A BUANGOR resident and her legal counsel are seeking a suspension of Commonwealth financing for the Western Highway duplication project.
Concerned landowner MairiAnne Mackenzie, who will have part of her land acquired through the project, is seeking to halt the start of works on a section of a 12.5-kilometre stretch between Buangor and Ararat. She believed it will cause significant environmental damage and has not been adequately identified in VicRoads’ Environmental Effects Statement.
The EES was used by an independent panel that made recommendations for then Planning Minister Matthew Guy for approval in 2013. A different section of the EES led to the destruction of almost 900 old native trees near Beaufort last year, with VicRoads conceding that it “severely underestimated” the environmental impact.
Ms Mackenzie feared that history was set to repeat itself. Her legal counsel Michael Kennedy has initiated contact with post-approval staff of the Department of Environment as well as federal Environment Minister Greg Hunt in March, citing “flaws in the EES” (as established by Biosis and Ecology Australia reports) and potential impacts to Matters of National Environmental Significance as reason to push for a suspension of finance.

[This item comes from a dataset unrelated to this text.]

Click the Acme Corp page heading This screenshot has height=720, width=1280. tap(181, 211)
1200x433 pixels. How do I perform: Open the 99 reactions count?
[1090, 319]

“That suspension is open to the (federal Environment) Minister (Greg Hunt) under the Environmental Protection and Biodiversity Conservation Act 1999 Section 144 if he decides there are ‘significant impacts’ caused or to be caused by the Option 1 works,” Mr Kennedy said.
Mr Kennedy said there is “rare” precedent for the Minister suspending approval. She also said the DoP could cancel the approval under certain conditions but conceded it was “a long shot”. He said he and Ms Mackenzie will continue to push for a review of approved route.
“We are continuing to co-operate with VicRoads and the DoE to seek a negotiated outcome, seeking a VicRoads decision to seek a review of the earlier 2013 decisions,” he said.
A spokesperson for Mr Hunt said the department is currently reviewing the information provided.
“Ms Mackenzie has approached the Department with concerns about the Western Highway Project approval under the Environment Protection and Biodiversity Conservation Act 1999 (2010/5741),” the spokesperson said.
“The Department is currently reviewing the information provided.
“The Act protects matters of national environmental significance, for example, listed threatened species and ecological communities. Approval under the Act is required if an action, like road construction, is likely to have a significant impact on a matter of national environmental significance.”
VicRoads project director Michael McCarthy remained confident that the approved alignment was the best option. “The current approved alignment is the best option with the least environmental impact,” he said.